Entre la neige lundi, le verglas mardi et la tempête jeudi, difficile de profiter comme il aurait fallu des cadeaux de Noël. Mais, le temps de fumer les miettes des fonds de paquets, et de repérer la fenêtre météo, j'ai réussi à avaler les dix kilomètres qui me séparent du bureau de tabac le plus proche, avant de jeter un œil sur les livres que j'avais reçus. C'est comme ça : depuis que je conseille des lectures à tout le monde, on m'offre des livres à Noël. J'ai donc parcouru avec humilité le « Dictionnaire des monts d'Arrée », une énorme somme sur le petit pays où je vis depuis déjà neuf ans. Entre sociologie, histoire, géographie, entre traditions et folklore, un portrait de ce petit territoire qui englobe une quinzaine de communes rurales, entre landes et tourbières, bruyères et ajoncs, au sommet de la Bretagne, et à nul autre pareil. Il est trop tôt pour émettre un avis, mais j'y reviendrai, forcément. D'un autre côté, un petit roman graphique, qui a déjà beaucoup fait parler, mais qui m'avait échappé : « Zaï Zaï Zaï Zaï » de Fabcaro. Un road movie complètement déjanté, qui narre la fuite en avant d'un auteur à travers le pays, traqué par la police (et les journalistes) après avoir voulu acheter un poireau au supermarché, alors qu'il n'avait pas sa carte du magasin. Une idée par case et des éclats de rire à chaque page. Là-aussi c'est le portrait d'un territoire et de ses habitants – la France et les Français en l'occurrence. Les monts d'Arrée ont la réputation d'accueillir, depuis toujours, des marginaux, des originaux, des rêveurs, des artistes. Mais en opérant une première lecture croisée, force est de constater que la France de l'Intérieur est dans un état psychique général encore plus troublé que mon petit coin de montagnes finistériennes. Folie douce ou psychose collective ? À tenter de savoir qui délire le plus, on va vraiment finir par basculer dans le grand n'importe quoi psychiatrique. Mais, à ce petit jeu, j'ai l'expérience pour moi.

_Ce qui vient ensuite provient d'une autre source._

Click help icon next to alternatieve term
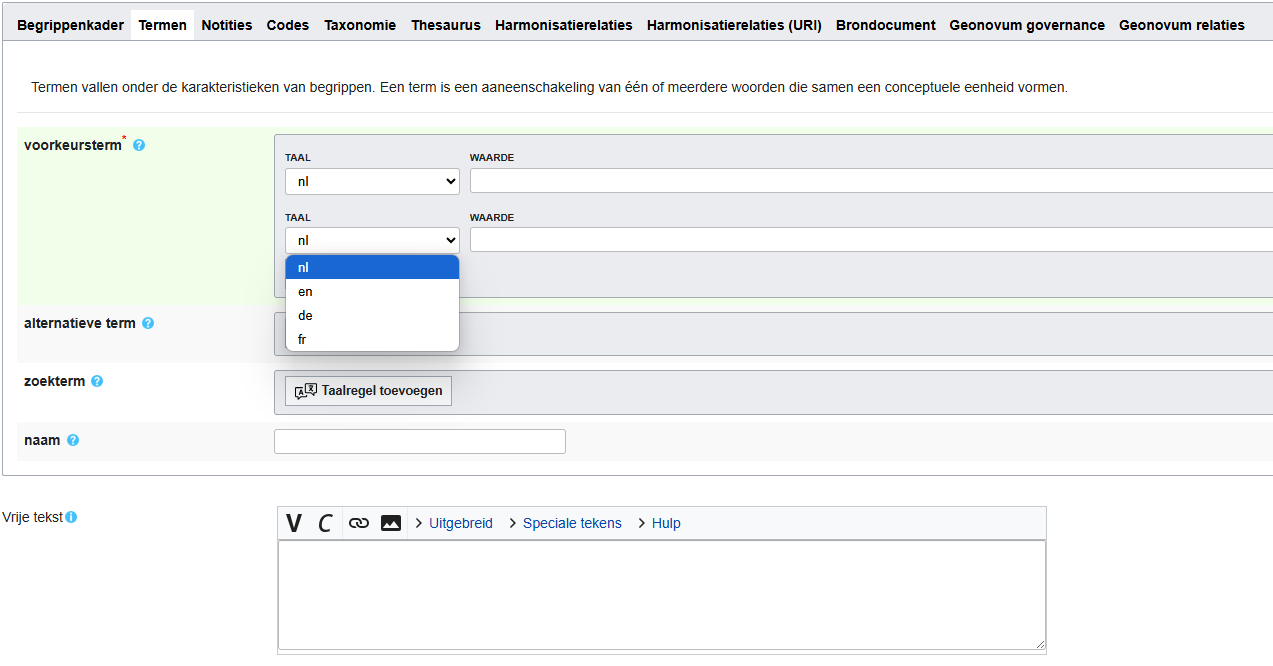The image size is (1273, 666). coord(148,323)
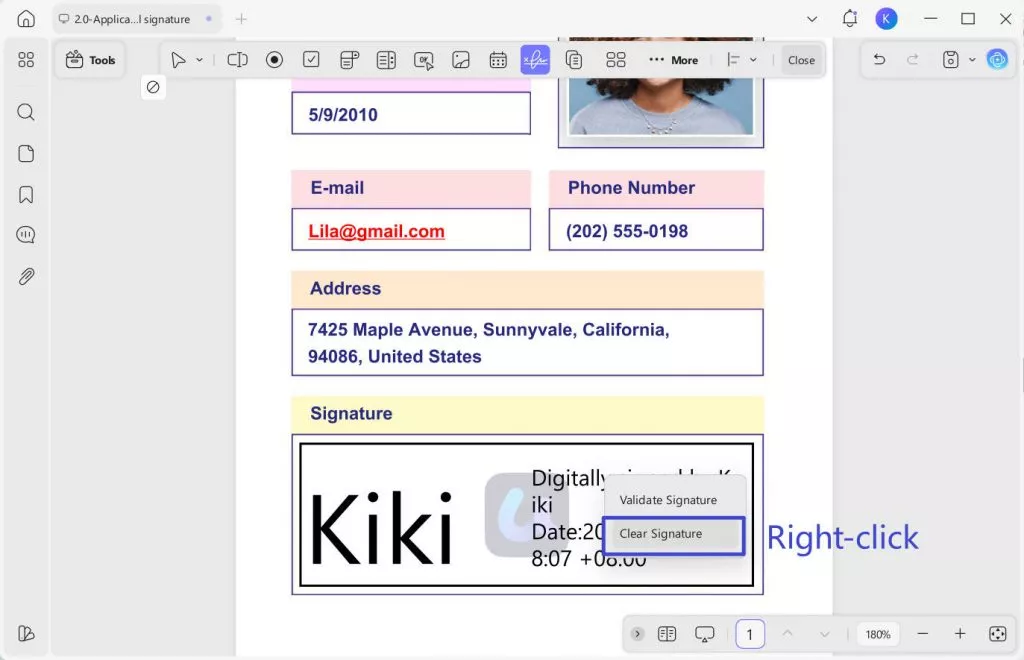Toggle the restricted cursor mode below Tools

pos(153,88)
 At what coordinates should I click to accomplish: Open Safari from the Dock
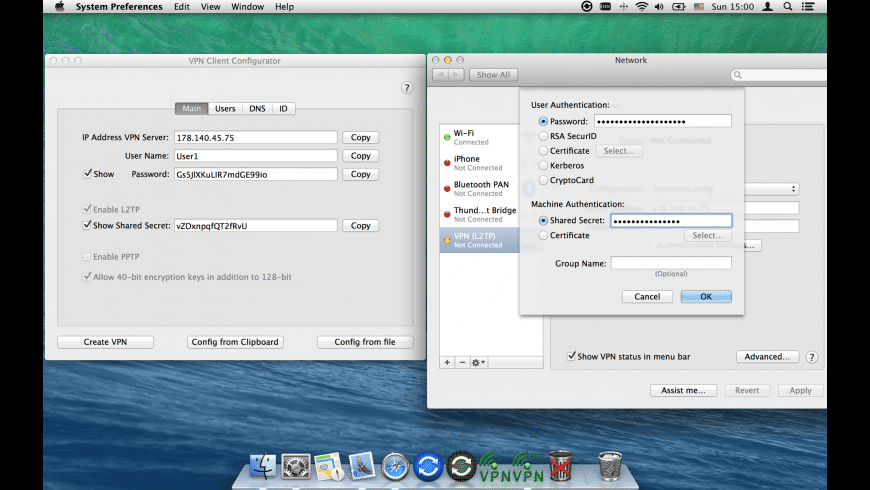click(395, 465)
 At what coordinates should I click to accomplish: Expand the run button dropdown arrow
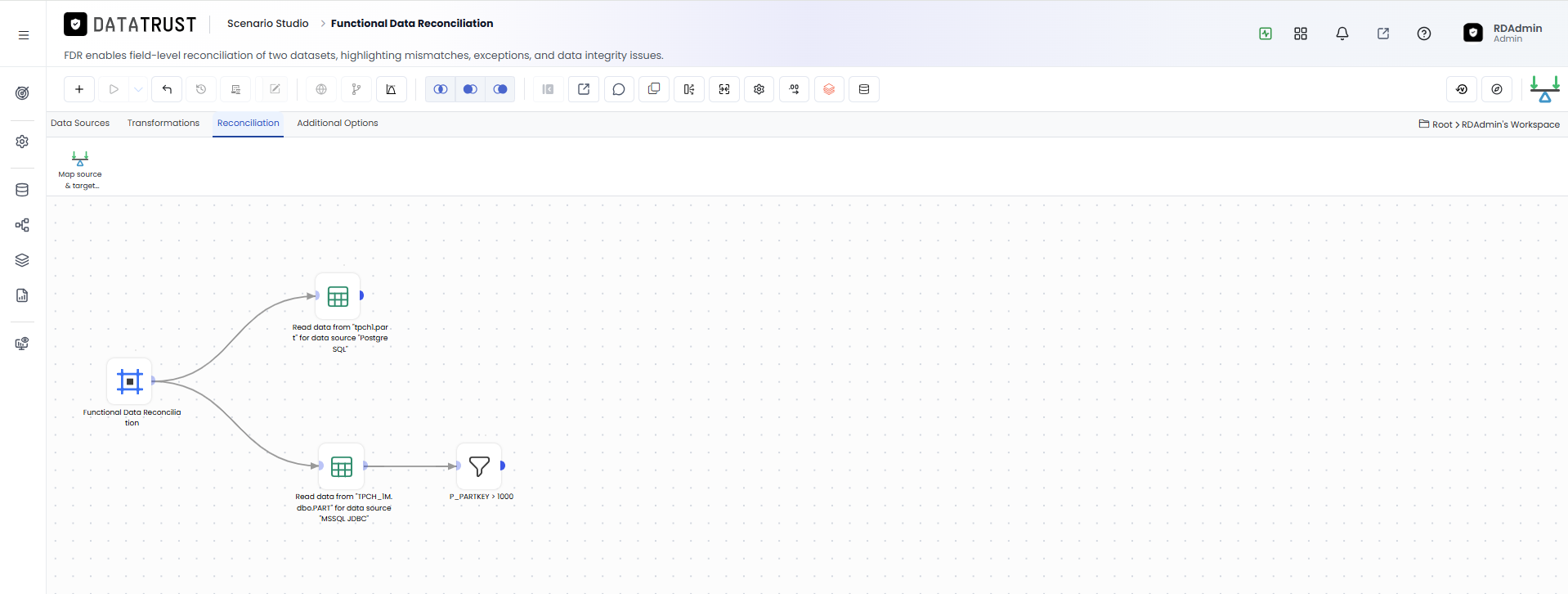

Ça veut dire quoi, une croix de Malte sur le bouchon du réservoir d'une break ?
« Tu joueras avec nous, que tu le veuilles ou non ! »
La semaine dernière, en plein cœur de la nuit, je me suis réveillé en pleurs. Dans mon sommeil, j'avais pleuré à chaudes larmes, mais je ne me souvenais pas pourquoi. Juste le temps de m'essuyer dans les draps, et me voilà déjà rendormi. Et, quelques minutes plus tard, à nouveau le réveil arrosé de sanglots. Ai-je le sommeil triste en vieillissant ?
Il existe un moyen simple pour apprendre aux enfants la durée des mois de l'année : 30 ou 31 ? Il suffit de compter sur les os qui forment la jointure des doigts avec la main, et de compter sur les deux mains, en commençant par la phalange de l'auriculaire gauche, dans l'ordre et en omettant les pouces. Une bosse pour un mois de 31 jours, un creux pour un mois de 30 jours. Et on arrive en juillet sur la main gauche, suivi d'août sur la main droite. Deux mois de 31 jours qui se suivent. Mais, je viens de réaliser que ce moyen mnémotechnique, que j'utilise depuis l'enfance, a une faille : que dire de janvier qui suit décembre ?
Lorsqu'un truc, qui d'ordinaire fonctionne, ne marche pas, on peut toujours faire le contraire.